WORK INSTRUCTIONS
Put the lines of the listing into a numbered list, skipping any blank lines and leaving the pictures out.
[START OF PROVIDED DATA]
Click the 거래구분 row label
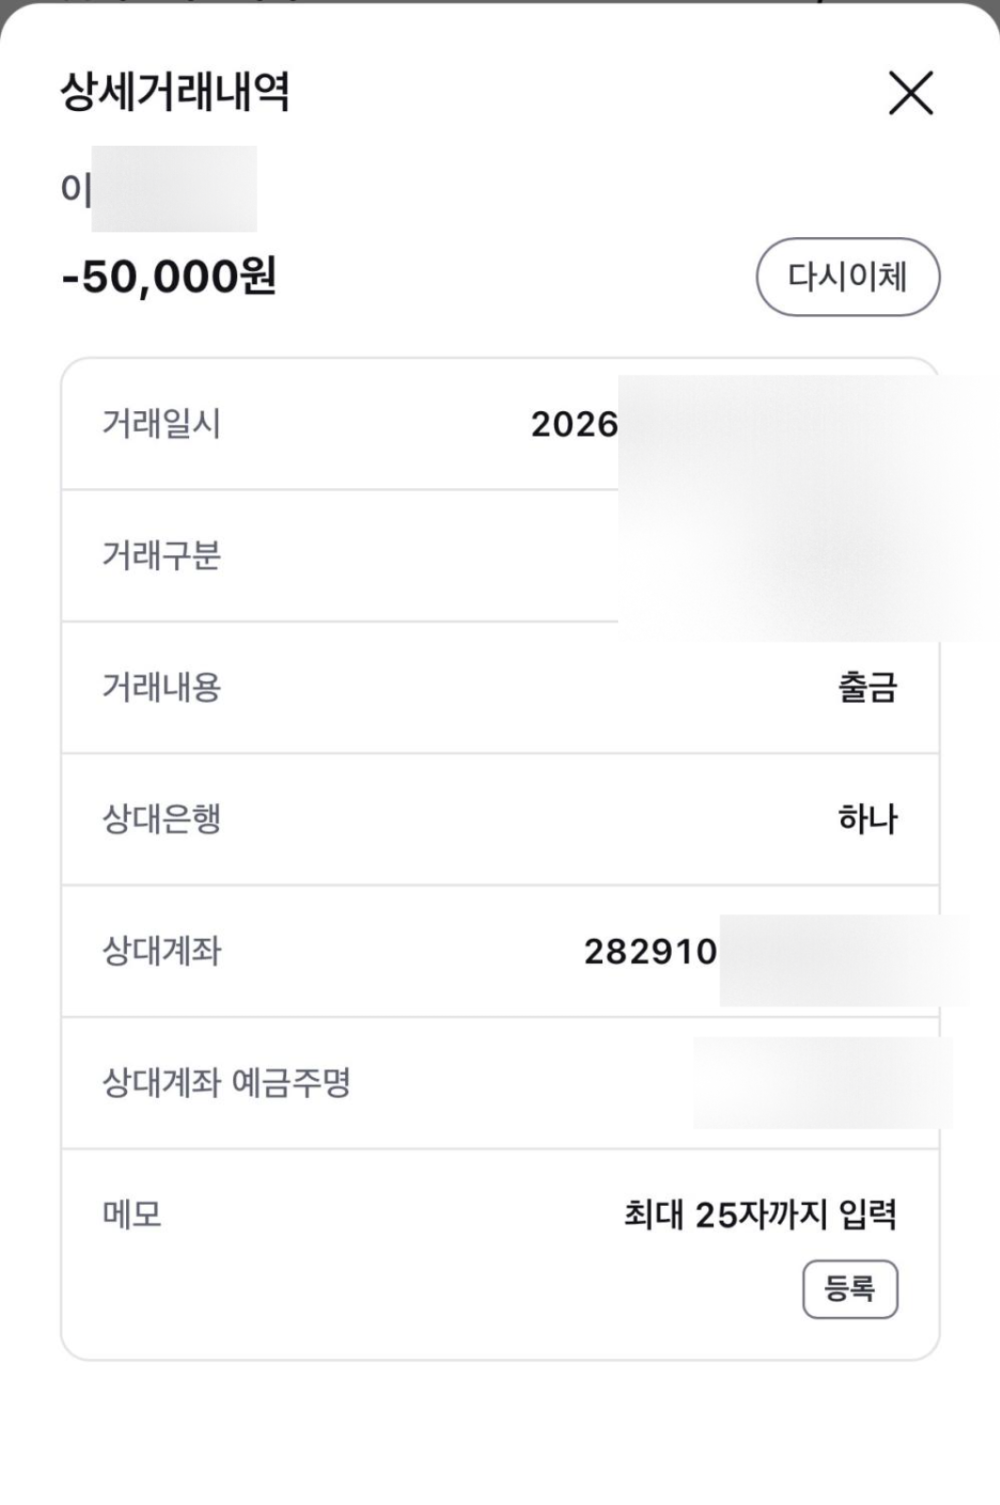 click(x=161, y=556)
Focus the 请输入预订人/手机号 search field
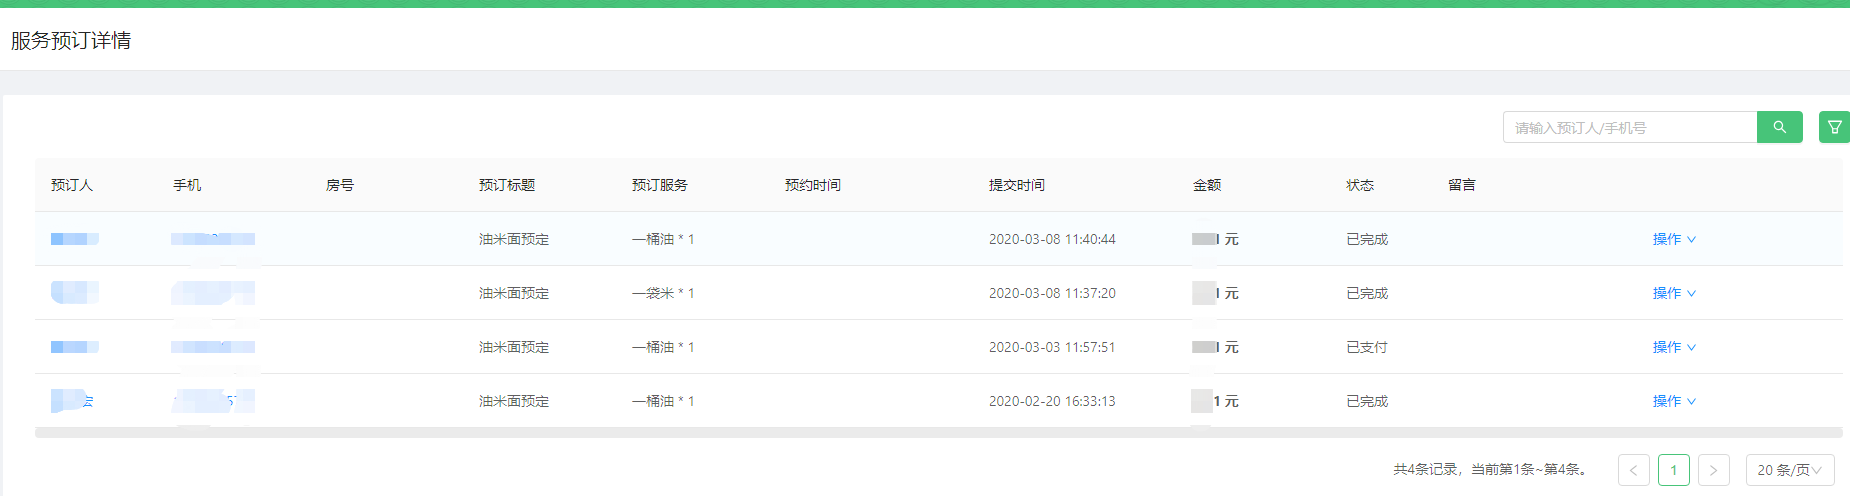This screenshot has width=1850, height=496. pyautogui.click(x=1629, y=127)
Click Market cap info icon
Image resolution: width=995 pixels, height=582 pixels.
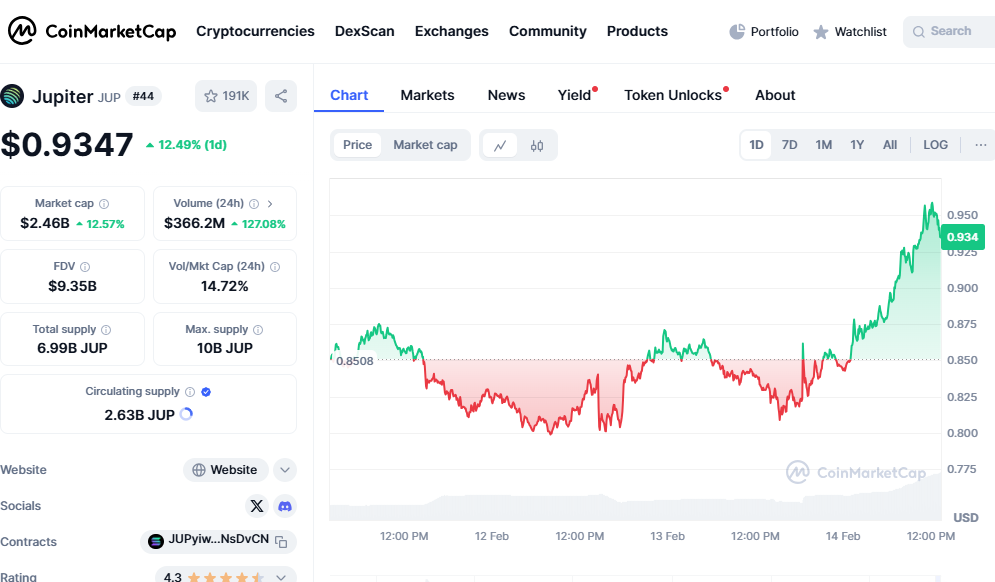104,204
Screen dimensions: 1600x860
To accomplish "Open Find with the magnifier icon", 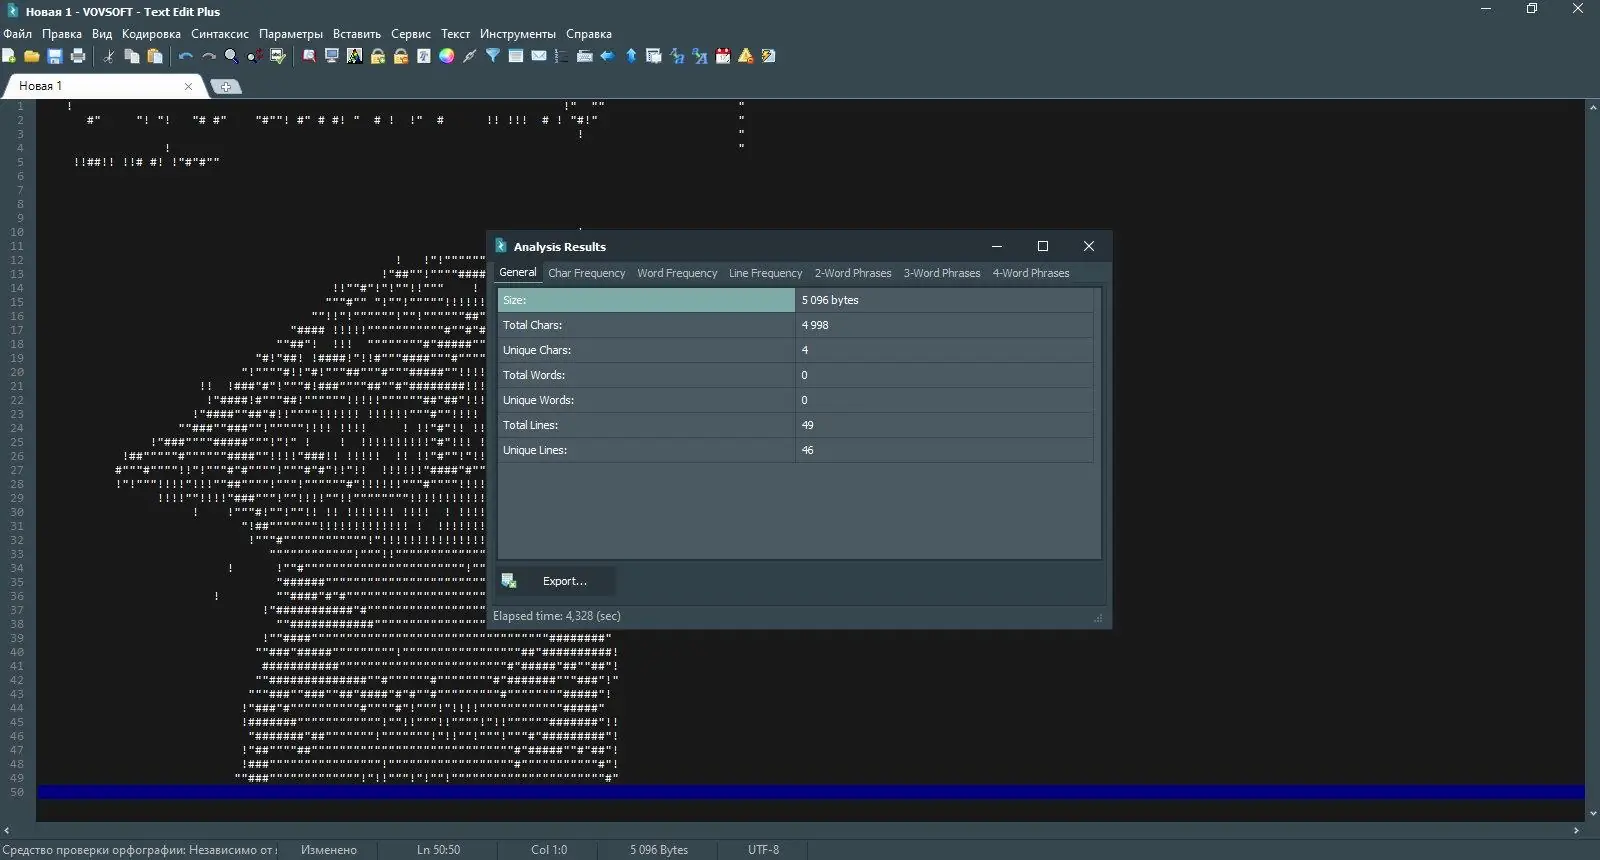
[END OF PROVIDED DATA]
SOLUTION
1. Click the 거래구분 row label
2.  click(x=161, y=556)
3. Focus the 请输入预订人/手机号 search field
4. This screenshot has width=1850, height=496. pyautogui.click(x=1629, y=127)
5. Click Market cap info icon
6. Image resolution: width=995 pixels, height=582 pixels.
7. 104,204
8. Screen dimensions: 1600x860
9. To accomplish "Open Find with the magnifier icon", 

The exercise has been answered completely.